Cette étude propose la première comparaison à grande échelle de méthodes d’apprentissage automatique sur un large éventail de caractères et met en évidence leur puissance pour décrypter les variantes génétiques causales au niveau des populations. Nous pensons que notre cadre d’apprentissage automatique peut être étendu à d’autres organismes, y compris l’humain, et contribuera à terme au développement de modèles précis pour prédire les caractères humains et les risques de maladies.

Figure : Cette figure illustre le cadre conceptuel allant du génotype au phénotype développé dans cette étude. La partie gauche représente l’ensemble des données multi-omiques et des phénotypes quantitatifs disponibles pour la collection de levures. La carte de corrélation des phénotypes montre les relations par paires entre chaque phénotype, qui peuvent être corrélées (cases bleues) ou anticorrélées (cases rouges).

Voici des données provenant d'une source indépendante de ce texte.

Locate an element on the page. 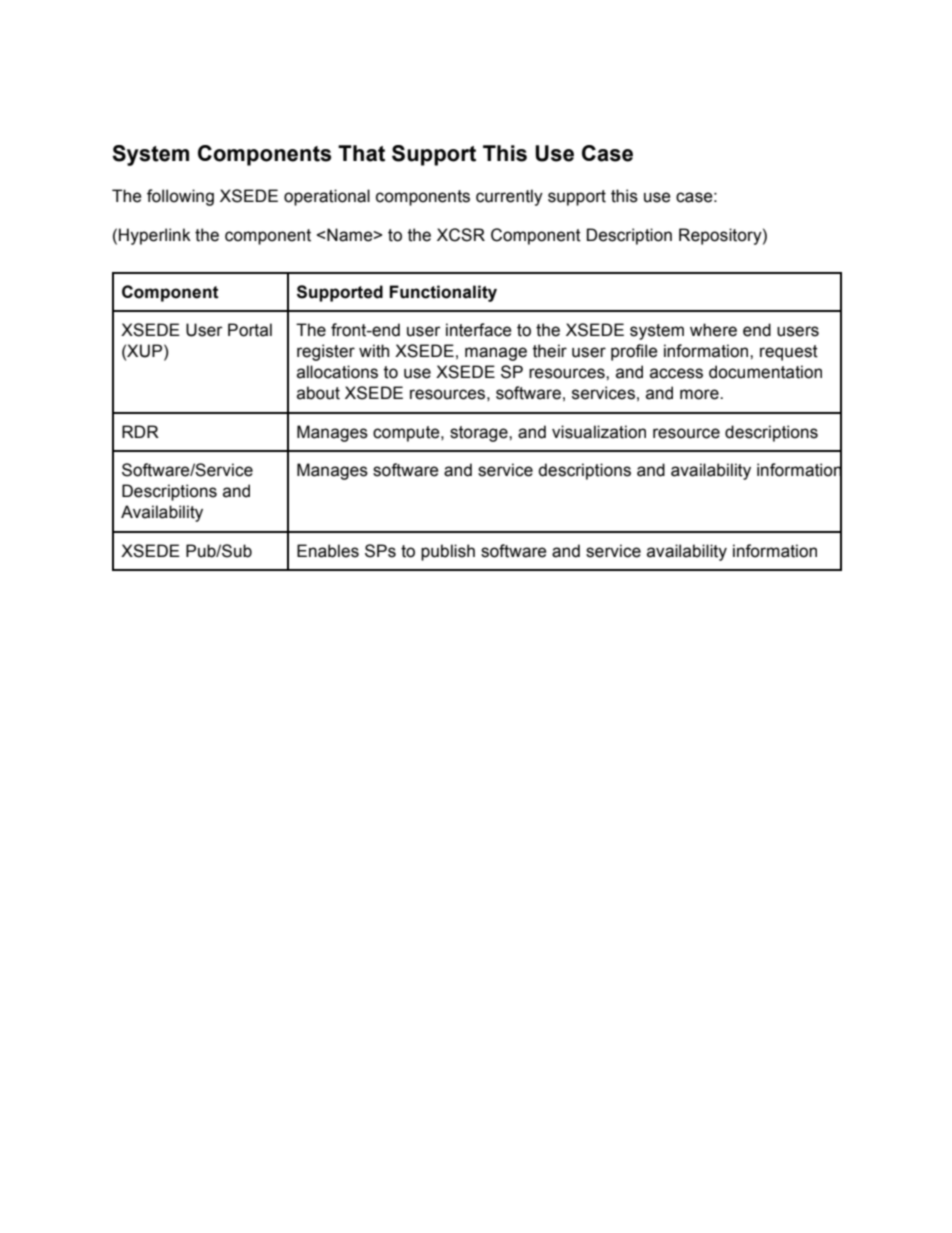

Le catalogue GWAS a été produit à partir des prédicteurs au niveau génomique et des phénotypes quantitatifs, tandis que le cadre d’apprentissage automatique (Gen-Phen pipeline) a utilisé des prédicteurs génomiques, moléculaires et phénotypiques de plus haut niveau. La validation des modèles d’apprentissage automatique a été effectuée sur un jeu de test, qui est un sous-ensemble de données non utilisées pour l’entraînement du modèle (panneau en haut à droite). Les variantes génétiques ont été classées selon leur utilité dans les prédictions, représentée par des scores d’importance des variables extraits des modèles d’apprentissage automatique (panneau en bas à droite).